To do> In this exercise, every entry is to be transcribed exactly as written.

----- Data for this task -----

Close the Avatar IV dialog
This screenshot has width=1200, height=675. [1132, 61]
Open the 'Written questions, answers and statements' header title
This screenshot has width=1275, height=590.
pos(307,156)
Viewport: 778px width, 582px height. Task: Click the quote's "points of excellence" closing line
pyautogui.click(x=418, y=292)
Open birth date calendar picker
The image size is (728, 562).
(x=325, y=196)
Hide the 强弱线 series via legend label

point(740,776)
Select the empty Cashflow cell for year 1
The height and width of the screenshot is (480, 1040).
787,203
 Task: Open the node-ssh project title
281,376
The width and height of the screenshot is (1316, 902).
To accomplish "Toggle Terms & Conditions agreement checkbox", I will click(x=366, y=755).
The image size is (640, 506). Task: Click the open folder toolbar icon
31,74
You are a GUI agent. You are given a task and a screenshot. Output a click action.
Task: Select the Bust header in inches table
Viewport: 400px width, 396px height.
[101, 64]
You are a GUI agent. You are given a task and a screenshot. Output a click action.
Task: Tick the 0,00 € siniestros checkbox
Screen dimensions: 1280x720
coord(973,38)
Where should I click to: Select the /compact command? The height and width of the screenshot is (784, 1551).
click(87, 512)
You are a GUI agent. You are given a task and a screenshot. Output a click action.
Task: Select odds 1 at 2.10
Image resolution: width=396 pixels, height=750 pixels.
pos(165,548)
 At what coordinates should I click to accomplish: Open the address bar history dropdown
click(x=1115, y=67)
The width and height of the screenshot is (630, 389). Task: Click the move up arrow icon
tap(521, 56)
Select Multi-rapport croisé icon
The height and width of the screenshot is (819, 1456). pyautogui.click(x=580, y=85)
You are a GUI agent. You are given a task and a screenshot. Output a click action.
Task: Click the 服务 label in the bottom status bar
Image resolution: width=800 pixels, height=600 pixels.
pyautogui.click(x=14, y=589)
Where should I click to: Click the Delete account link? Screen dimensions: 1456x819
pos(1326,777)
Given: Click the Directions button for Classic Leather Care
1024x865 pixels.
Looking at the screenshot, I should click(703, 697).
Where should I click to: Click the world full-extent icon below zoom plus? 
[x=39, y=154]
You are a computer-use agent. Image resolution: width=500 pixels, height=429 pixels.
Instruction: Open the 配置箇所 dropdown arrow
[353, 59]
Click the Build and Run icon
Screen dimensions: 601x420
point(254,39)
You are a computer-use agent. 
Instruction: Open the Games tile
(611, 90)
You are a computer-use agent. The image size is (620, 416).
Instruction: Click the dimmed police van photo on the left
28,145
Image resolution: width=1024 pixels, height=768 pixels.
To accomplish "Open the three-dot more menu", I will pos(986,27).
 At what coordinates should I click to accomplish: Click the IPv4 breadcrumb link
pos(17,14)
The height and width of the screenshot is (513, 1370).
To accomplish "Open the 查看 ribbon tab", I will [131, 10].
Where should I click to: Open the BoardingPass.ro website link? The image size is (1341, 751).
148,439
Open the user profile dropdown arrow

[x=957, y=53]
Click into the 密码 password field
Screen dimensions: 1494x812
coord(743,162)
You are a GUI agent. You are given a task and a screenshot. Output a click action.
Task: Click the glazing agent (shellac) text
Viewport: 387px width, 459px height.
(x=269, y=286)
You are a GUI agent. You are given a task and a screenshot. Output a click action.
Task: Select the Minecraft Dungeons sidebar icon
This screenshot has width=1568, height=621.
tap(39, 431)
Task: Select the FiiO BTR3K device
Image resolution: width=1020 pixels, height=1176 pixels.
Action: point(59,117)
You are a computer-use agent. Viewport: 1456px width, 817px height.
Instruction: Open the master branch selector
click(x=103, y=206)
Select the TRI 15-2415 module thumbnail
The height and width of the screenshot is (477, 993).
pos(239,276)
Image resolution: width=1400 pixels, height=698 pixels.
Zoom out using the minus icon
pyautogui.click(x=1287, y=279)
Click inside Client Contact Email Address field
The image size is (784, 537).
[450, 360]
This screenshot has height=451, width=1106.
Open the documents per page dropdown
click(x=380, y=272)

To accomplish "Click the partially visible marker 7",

-----

Exercise solution>
Close the Avatar IV dialog
This screenshot has width=1200, height=675. [1132, 61]
Open the 'Written questions, answers and statements' header title
This screenshot has width=1275, height=590.
pos(307,156)
Viewport: 778px width, 582px height. Task: Click the quote's "points of excellence" closing line
pyautogui.click(x=418, y=292)
Open birth date calendar picker
The image size is (728, 562).
(x=325, y=196)
Hide the 强弱线 series via legend label

point(740,776)
Select the empty Cashflow cell for year 1
The height and width of the screenshot is (480, 1040).
787,203
 Task: Open the node-ssh project title
281,376
The width and height of the screenshot is (1316, 902).
To accomplish "Toggle Terms & Conditions agreement checkbox", I will click(x=366, y=755).
The image size is (640, 506). Task: Click the open folder toolbar icon
31,74
You are a GUI agent. You are given a task and a screenshot. Output a click action.
Task: Select the Bust header in inches table
Viewport: 400px width, 396px height.
[101, 64]
You are a GUI agent. You are given a task and a screenshot. Output a click action.
Task: Tick the 0,00 € siniestros checkbox
Screen dimensions: 1280x720
coord(973,38)
Where should I click to: Select the /compact command? The height and width of the screenshot is (784, 1551).
click(87, 512)
You are a GUI agent. You are given a task and a screenshot. Output a click action.
Task: Select odds 1 at 2.10
Image resolution: width=396 pixels, height=750 pixels.
pos(165,548)
 At what coordinates should I click to accomplish: Open the address bar history dropdown
click(x=1115, y=67)
The width and height of the screenshot is (630, 389). Task: Click the move up arrow icon
tap(521, 56)
Select Multi-rapport croisé icon
The height and width of the screenshot is (819, 1456). pyautogui.click(x=580, y=85)
You are a GUI agent. You are given a task and a screenshot. Output a click action.
Task: Click the 服务 label in the bottom status bar
Image resolution: width=800 pixels, height=600 pixels.
pyautogui.click(x=14, y=589)
Where should I click to: Click the Delete account link? Screen dimensions: 1456x819
pos(1326,777)
Given: Click the Directions button for Classic Leather Care
1024x865 pixels.
Looking at the screenshot, I should click(703, 697).
Where should I click to: Click the world full-extent icon below zoom plus? 
[x=39, y=154]
You are a computer-use agent. Image resolution: width=500 pixels, height=429 pixels.
Instruction: Open the 配置箇所 dropdown arrow
[353, 59]
Click the Build and Run icon
Screen dimensions: 601x420
point(254,39)
You are a computer-use agent. 
Instruction: Open the Games tile
(611, 90)
You are a computer-use agent. The image size is (620, 416).
Instruction: Click the dimmed police van photo on the left
28,145
Image resolution: width=1024 pixels, height=768 pixels.
To accomplish "Open the three-dot more menu", I will pos(986,27).
 At what coordinates should I click to accomplish: Click the IPv4 breadcrumb link
pos(17,14)
The height and width of the screenshot is (513, 1370).
To accomplish "Open the 查看 ribbon tab", I will [131, 10].
Where should I click to: Open the BoardingPass.ro website link? The image size is (1341, 751).
148,439
Open the user profile dropdown arrow

[x=957, y=53]
Click into the 密码 password field
Screen dimensions: 1494x812
coord(743,162)
You are a GUI agent. You are given a task and a screenshot. Output a click action.
Task: Click the glazing agent (shellac) text
Viewport: 387px width, 459px height.
(x=269, y=286)
You are a GUI agent. You are given a task and a screenshot. Output a click action.
Task: Select the Minecraft Dungeons sidebar icon
This screenshot has width=1568, height=621.
tap(39, 431)
Task: Select the FiiO BTR3K device
Image resolution: width=1020 pixels, height=1176 pixels.
Action: point(59,117)
You are a computer-use agent. Viewport: 1456px width, 817px height.
Instruction: Open the master branch selector
click(x=103, y=206)
Select the TRI 15-2415 module thumbnail
The height and width of the screenshot is (477, 993).
pos(239,276)
Image resolution: width=1400 pixels, height=698 pixels.
Zoom out using the minus icon
pyautogui.click(x=1287, y=279)
Click inside Client Contact Email Address field
The image size is (784, 537).
[450, 360]
This screenshot has height=451, width=1106.
Open the documents per page dropdown
click(x=380, y=272)

To accomplish "Click the partially visible marker 7",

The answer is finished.